My point is that in most SF movies no two models of the same craft at different scales are identical. The black model examples aren't generally objects that shift perspective during a shot. This is why I say I think it would be difficult to make elements with two different models match, especially given issues with perspective, etc. that you'd get from having the models of different sizes. I'm not saying it's impossible...just difficult.Black box models aren't anything new; in CE3K they shot a real tollgate, then, in order to get the saucers to fly through them, Jein built black metal boxes that lined up with the real tollgates, then flew the saucers through them on poles and laid that in over the live-action. Of course, that was a lock-off shot, but since Abel and Taylor were ambitious, it would make sense to try to 'up the ante' on TREK. Plus, Trumbull talks about being able to 'scale' camera moves on CE3K, by just dialing in the difference between models and live-action. THAT sounds like what would have been needed on TREK, so again, maybe they were doing hardware/software stuff so that the E&S previs could be ported from mo-con setup to mo-con setup, with 'scaling' already built into the camera directions.
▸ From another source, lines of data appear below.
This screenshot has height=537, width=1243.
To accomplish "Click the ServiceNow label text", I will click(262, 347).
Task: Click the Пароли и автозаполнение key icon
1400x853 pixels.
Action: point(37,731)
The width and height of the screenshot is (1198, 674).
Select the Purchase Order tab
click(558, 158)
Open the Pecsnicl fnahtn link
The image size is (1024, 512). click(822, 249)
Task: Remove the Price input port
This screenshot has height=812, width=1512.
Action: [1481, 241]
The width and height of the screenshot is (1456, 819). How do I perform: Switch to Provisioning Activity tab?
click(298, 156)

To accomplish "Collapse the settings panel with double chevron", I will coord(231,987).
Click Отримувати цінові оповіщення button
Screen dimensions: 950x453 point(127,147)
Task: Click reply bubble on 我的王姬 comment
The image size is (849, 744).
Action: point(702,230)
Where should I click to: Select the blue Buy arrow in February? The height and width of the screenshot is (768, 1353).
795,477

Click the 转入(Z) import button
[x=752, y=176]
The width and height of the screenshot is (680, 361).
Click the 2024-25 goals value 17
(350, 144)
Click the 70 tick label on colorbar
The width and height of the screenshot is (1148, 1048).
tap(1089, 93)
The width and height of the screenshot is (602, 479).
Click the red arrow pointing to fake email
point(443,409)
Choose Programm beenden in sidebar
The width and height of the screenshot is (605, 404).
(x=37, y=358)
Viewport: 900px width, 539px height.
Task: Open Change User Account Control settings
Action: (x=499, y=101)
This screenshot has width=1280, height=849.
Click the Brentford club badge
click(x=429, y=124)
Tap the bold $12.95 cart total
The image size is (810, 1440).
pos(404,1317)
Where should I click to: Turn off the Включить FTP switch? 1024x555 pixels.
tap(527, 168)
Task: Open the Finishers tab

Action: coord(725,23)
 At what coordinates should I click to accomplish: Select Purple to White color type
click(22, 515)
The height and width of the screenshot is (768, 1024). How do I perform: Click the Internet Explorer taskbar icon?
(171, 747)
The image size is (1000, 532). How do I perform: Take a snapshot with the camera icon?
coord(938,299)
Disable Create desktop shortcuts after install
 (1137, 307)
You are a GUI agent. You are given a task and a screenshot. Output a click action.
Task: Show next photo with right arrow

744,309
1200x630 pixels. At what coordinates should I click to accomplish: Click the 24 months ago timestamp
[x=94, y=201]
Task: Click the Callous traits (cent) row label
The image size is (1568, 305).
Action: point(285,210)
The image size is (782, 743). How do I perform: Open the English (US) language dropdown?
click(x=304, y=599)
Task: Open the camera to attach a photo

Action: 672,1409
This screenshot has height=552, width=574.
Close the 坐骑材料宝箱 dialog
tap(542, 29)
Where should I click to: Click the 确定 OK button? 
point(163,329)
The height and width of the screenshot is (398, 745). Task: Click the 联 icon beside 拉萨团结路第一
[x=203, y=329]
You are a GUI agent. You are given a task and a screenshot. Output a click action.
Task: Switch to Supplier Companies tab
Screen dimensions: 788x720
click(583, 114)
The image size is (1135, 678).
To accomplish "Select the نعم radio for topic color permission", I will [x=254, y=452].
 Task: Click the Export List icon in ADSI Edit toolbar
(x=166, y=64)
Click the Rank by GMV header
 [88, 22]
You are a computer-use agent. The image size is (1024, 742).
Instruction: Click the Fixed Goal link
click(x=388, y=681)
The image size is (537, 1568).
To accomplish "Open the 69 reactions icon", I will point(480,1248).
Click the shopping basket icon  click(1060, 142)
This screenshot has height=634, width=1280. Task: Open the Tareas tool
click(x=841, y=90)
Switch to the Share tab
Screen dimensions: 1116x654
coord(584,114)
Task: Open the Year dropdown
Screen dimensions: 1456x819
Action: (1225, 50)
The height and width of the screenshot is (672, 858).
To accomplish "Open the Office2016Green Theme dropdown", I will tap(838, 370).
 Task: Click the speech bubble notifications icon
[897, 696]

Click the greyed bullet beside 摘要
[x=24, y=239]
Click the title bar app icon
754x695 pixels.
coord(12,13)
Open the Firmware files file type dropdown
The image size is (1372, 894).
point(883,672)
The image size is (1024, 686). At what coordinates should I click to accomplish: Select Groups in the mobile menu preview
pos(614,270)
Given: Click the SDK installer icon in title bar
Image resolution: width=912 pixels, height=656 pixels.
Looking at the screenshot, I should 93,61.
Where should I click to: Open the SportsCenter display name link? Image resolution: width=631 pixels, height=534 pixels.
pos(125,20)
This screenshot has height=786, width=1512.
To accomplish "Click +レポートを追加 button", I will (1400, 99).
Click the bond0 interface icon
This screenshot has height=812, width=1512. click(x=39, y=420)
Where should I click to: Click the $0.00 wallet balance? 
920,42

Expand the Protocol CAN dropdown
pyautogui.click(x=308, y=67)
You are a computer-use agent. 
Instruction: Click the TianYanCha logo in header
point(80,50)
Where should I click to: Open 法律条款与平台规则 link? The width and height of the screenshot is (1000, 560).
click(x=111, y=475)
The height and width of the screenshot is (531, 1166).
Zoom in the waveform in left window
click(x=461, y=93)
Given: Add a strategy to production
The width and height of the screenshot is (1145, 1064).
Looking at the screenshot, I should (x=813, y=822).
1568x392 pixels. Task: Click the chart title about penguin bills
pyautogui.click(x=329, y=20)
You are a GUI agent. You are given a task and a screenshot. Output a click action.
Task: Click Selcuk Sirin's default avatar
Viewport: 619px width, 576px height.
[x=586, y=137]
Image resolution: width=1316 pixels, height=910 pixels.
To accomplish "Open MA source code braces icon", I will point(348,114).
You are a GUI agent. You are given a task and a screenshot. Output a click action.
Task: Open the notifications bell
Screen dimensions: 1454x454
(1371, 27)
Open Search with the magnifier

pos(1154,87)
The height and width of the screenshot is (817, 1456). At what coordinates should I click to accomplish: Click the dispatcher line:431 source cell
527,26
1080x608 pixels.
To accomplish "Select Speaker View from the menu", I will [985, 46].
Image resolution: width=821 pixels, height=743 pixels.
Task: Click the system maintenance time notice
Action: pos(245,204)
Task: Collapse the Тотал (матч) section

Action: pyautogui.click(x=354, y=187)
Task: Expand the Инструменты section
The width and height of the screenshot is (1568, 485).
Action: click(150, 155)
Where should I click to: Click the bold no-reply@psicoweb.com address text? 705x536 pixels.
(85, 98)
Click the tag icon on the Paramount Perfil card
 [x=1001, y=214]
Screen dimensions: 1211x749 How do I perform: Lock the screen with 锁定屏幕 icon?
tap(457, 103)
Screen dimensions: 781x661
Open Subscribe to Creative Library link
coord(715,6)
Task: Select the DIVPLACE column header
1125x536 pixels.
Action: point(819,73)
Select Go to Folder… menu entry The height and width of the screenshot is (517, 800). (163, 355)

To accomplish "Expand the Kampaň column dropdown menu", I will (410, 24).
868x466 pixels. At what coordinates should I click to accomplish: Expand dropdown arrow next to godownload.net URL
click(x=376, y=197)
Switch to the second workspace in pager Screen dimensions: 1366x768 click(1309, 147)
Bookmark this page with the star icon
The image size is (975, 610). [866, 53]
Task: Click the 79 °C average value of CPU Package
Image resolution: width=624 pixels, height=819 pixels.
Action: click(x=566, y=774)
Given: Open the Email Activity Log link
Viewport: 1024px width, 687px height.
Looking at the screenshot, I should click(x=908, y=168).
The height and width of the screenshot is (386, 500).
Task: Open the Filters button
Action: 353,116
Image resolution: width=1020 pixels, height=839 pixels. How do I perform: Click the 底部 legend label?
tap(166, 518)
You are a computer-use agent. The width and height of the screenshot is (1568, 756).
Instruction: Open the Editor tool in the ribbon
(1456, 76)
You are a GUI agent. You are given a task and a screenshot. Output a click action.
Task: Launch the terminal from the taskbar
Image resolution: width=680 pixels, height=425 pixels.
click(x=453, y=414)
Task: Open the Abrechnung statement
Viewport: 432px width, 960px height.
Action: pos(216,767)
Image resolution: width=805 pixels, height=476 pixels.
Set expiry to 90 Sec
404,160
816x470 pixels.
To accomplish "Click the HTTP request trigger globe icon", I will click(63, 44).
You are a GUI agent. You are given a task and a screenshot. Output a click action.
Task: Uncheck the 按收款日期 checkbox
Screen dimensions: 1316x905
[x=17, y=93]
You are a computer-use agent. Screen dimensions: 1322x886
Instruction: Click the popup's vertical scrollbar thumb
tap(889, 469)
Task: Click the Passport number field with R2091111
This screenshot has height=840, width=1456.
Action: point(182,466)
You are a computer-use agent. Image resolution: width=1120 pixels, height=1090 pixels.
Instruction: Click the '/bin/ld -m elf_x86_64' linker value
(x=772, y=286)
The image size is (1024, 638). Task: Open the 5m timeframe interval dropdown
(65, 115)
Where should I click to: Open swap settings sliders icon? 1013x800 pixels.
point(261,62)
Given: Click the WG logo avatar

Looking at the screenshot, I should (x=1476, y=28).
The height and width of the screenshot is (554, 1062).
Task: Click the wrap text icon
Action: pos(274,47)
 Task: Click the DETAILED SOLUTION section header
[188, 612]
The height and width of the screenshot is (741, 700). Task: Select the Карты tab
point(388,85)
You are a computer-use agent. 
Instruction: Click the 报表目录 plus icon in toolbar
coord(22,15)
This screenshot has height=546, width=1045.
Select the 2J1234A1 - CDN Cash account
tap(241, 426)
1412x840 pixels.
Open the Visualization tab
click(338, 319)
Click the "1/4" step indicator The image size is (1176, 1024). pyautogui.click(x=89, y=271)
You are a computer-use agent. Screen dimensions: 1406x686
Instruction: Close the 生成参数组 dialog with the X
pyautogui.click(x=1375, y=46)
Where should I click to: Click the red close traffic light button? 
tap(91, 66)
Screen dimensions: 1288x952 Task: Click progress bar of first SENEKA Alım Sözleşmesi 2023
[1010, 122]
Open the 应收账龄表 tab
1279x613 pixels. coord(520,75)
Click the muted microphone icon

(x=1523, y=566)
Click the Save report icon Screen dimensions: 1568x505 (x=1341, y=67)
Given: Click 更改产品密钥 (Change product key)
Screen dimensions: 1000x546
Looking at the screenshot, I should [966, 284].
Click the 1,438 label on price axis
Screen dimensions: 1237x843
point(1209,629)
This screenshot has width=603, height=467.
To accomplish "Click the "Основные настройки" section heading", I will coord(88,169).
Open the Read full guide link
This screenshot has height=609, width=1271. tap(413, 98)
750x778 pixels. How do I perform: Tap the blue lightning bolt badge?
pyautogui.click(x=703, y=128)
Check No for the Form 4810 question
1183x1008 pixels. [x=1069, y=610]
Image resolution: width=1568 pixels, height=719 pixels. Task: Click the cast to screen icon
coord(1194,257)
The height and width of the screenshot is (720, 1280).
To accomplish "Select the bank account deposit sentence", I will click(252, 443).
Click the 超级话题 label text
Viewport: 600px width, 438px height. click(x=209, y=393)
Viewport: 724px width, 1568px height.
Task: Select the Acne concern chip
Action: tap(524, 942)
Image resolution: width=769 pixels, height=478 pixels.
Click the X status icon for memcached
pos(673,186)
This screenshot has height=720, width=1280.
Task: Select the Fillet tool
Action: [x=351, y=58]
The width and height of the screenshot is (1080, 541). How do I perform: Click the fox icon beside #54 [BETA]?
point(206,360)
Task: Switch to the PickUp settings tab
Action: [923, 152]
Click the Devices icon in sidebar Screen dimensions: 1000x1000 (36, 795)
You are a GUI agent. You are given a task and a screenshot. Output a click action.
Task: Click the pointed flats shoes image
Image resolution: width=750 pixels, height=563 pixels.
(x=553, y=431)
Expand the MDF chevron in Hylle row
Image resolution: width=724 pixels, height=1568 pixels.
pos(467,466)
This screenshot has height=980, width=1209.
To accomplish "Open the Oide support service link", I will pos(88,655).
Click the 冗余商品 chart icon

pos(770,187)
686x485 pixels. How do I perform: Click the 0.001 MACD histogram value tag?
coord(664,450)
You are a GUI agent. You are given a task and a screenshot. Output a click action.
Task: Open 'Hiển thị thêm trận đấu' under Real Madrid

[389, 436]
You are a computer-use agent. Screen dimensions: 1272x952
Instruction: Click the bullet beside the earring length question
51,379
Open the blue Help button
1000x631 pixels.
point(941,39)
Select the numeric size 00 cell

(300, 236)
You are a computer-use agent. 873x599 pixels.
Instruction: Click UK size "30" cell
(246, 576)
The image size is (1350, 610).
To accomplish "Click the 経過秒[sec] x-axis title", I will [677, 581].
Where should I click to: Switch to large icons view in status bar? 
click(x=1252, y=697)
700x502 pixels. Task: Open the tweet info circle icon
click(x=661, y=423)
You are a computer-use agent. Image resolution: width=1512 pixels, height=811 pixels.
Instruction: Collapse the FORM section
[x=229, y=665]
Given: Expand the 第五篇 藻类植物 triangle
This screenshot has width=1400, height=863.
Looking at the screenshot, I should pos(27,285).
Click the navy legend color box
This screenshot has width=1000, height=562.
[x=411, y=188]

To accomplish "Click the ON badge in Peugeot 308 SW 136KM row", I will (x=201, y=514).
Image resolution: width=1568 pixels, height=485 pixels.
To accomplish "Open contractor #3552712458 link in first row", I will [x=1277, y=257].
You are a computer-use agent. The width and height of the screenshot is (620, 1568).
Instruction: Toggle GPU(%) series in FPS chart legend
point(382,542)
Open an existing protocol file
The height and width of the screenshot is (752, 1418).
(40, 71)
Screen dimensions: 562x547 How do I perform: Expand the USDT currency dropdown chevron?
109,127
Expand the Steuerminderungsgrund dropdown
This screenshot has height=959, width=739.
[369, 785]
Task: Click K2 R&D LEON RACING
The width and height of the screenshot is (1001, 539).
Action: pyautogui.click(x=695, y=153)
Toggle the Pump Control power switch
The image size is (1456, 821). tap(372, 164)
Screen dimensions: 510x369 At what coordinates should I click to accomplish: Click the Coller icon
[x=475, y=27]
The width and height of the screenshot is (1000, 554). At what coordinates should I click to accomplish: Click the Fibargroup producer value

That trench shot in the cards was the one card I had for awhile. A friend had the set, and I got him to let me have that one when he moved. Looked much better than the test on the dvd.
EDIT ADDON: Right after I sent this, I remembered Trumbull saying that Abel's people were shooting the models without motion blur, like stop motion setups (like Ferren/Wallach stuff in TFF, to give a more painful example.) There is support for that story, since Magicam said Abel's folks were claiming the filaments on their model lights would be visible on film and blow the scale, and I can only imagine that being the case if everything was absolutely still in frame.
Ugh...that would've been horrible!! Comparisons with Bran Ferren's FX sends shivvers down my spine.
God-awful -- if that was the look they were going for.
I dunno though...I have a hard time believing they were going for that kind of look. It certainly doesn't fit with any of Abel's other work -- which is generally outstanding, IMO...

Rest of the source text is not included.